Mancini initially wanted to introduce the concept of "multiple Chuckys" in the movie, but due to budget constraints the idea was eventually scrapped. Mancini later used this concept for the 2017 sequel Cult of Chucky. It also was intended to open with a scene of a security guard portrayed by John Ritter frightening off a group of trespassing children at the Good Guys factory by telling them scary stories about Chucky. After Mancini decided to make Andy Barclay 16 years old, he considered recasting the role with Jonathan Brandis before hiring Justin Whalin. Before Jack Bender became director, Mancini wanted to hire Peter Jackson.

Principal photography began on February 4, 1991, at the Kemper Military School in Boonville, Missouri. Further filming took place in California at Los Angeles and the Universal Studios Lot in Universal City. The carnival scenes were filmed in Valencia, California. The puppeteers made the doll speak using computer technology to control its mouth movements to align with Dourif's prerecorded dialogue. N. Brock Winkless IV returned to work as one of Chucky's puppeteers, as did Van Snowden.

Novelization
A tie-in novel was later written by Matthew J. Costello. Just like Child's Play 2, this novel had some of the author's own parts. In the beginning (unlike the film's), in the Play Pals factory, a rat scours for food and chews on Chucky's remains. Blood then leaks out of the remains and somehow leaks into another doll. Chucky's death in this book is also different. In the novel, Andy shoots Chucky in the chest and causes his body to fall to the floor, and watches his head shatter to blood, metal and plastic.

Release
Child's Play 3 opened in second place behind Dead Again to $5.7 million over the 4-day 1991 Labor Day weekend,  which the Los Angeles Times called "slow numbers". It finished its theatrical run with $15 million in the US, and a total of $20.5 million worldwide.

Reception
On Rotten Tomatoes, the film has an approval rating of 21% based on reviews from 14 critics, and an average rating is 4.50/10, making it the poorest reviewed film in the series on the site. On Metacritic it has a score of 27% based on reviews from 13 critics, indicating "generally unfavorable reviews".

Chris Hicks of the Deseret News called it "perverse" and criticized the film's plot.  Caryn James of The New York Times called the Chucky doll "an impressive technological achievement" but said the film "misses the sharpness and dark humor" of the original film.  Variety called it a "noisy, mindless sequel" with good acting. Richard Harrington of The Washington Post wrote, "Chucky himself is an animatronic delight, but one suspects the film's energies and budget have all been devoted to what is essentially a one-trick pony."  Stephen Wigle of The Baltimore Sun called it "fun for any fan of the slasher genre".

Series creator Don Mancini said that this was his least favorite entry in the series, adding that he ran out of ideas after the second film. He elaborated further in 2013 stating that he was not pleased with the casting, feeling Jeremy Sylvers was too old for the role of Tyler and Dakin Matthews was not the "R. Lee Ermey" archetype he was looking for in Colonel Cochrane.

* [DIRECTIVE 1] Reproduce the passage on Child's Play 3 word for word, starting at the words "Series creator Don" and stopping after the words "in Colonel Cochrane.".
* [DIRECTIVE 2] Carry on the passage on Child's Play 3 from its final sentence.

(Stored data entries)
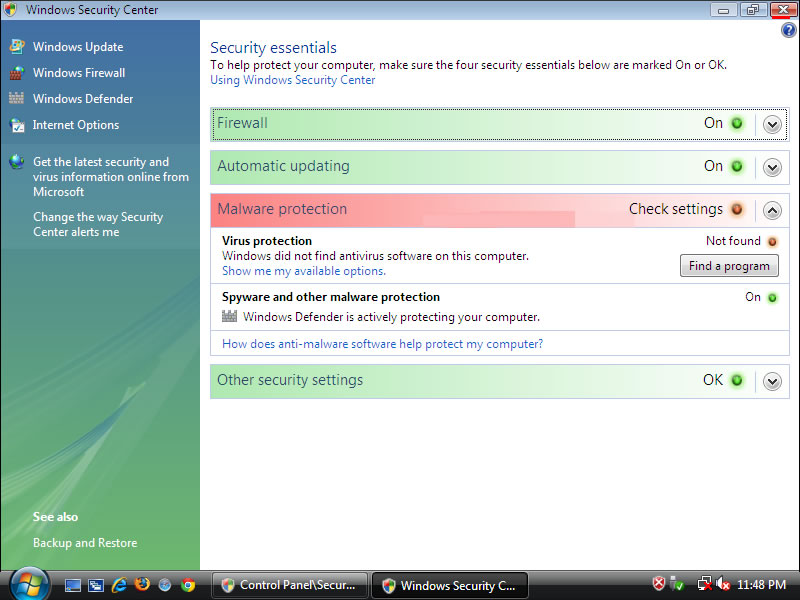Viewport: 800px width, 600px height.
Task: Open the Backup and Restore link
Action: click(x=85, y=543)
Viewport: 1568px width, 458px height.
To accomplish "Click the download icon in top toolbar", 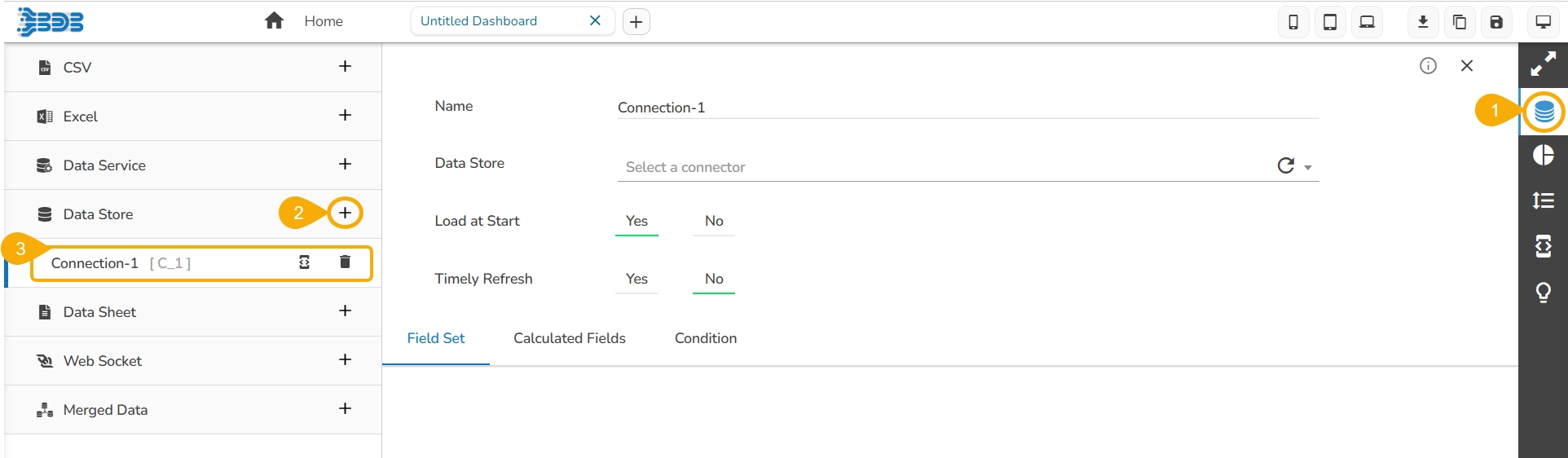I will point(1423,22).
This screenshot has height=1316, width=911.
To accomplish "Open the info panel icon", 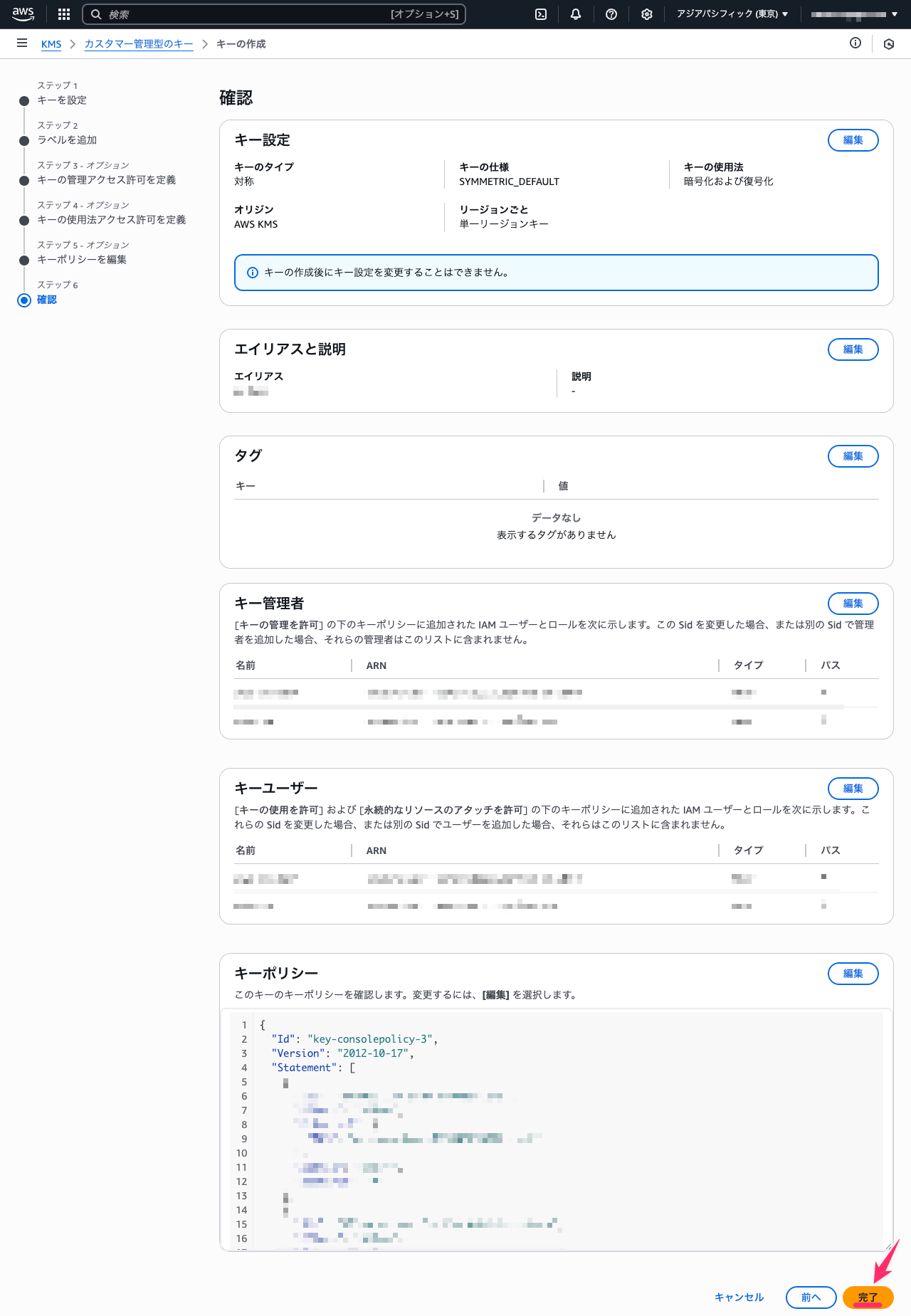I will pyautogui.click(x=855, y=43).
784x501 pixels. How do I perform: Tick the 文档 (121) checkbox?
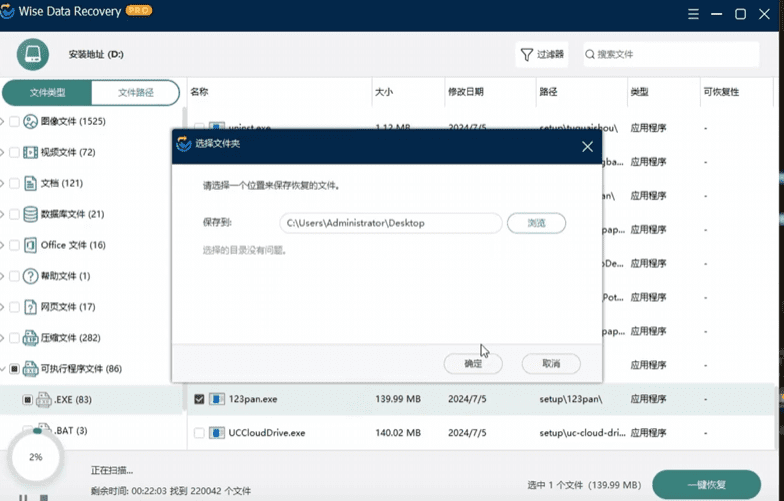[x=14, y=184]
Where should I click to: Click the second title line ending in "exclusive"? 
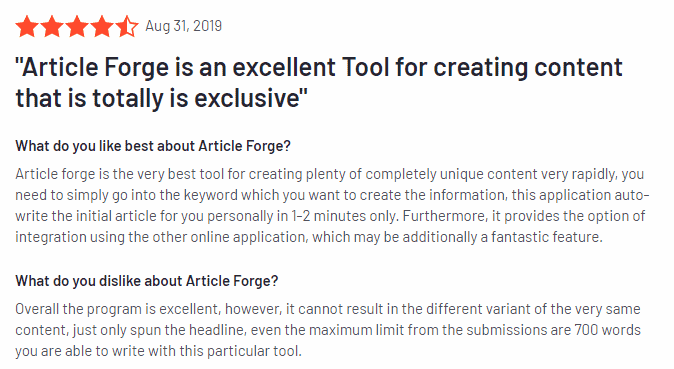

* [EXERCISE ANSWER 1]
Series creator Don Mancini said that this was his least favorite entry in the series, adding that he ran out of ideas after the second film. He elaborated further in 2013 stating that he was not pleased with the casting, feeling Jeremy Sylvers was too old for the role of Tyler and Dakin Matthews was not the "R. Lee Ermey" archetype he was looking for in Colonel Cochrane.

* [EXERCISE ANSWER 2]
Mancini would not make another entry in the Chucky series until seven years later, with Bride of Chucky. In a 2017 interview, director Jack Bender also dismissed the film by calling it "kinda silly".

Awards

This film was nominated at the Saturn Award as  Best Horror Film 
and Justin Whalin was nominated as Best Performance by a Younger Actor for his performance in this film.
Andrew Robinson was nominated as Best Supporting Actor at the Fangoria Chainsaw Award.

Home media
Child's Play 3 was originally released on home video in North America on March 12, 1992 and on DVD on October 7, 2003. It was also released in multiple collections, including The Chucky Collection (alongside Child's Play 2 and Bride of Chucky), released on October 7, 2003; Chucky – The Killer DVD Collection (alongside Child's Play 2, Bride and Seed of Chucky), released on September 19, 2006; Chucky: The Complete Collection (alongside Child's Play 1 and 2, Bride, Seed and Curse of Chucky), released on October 8, 2013; and Chucky: Complete 7-Movie Collection (alongside Child's Play 1 and 2, Bride, Seed, Curse and Cult of Chucky), released on October 3, 2017.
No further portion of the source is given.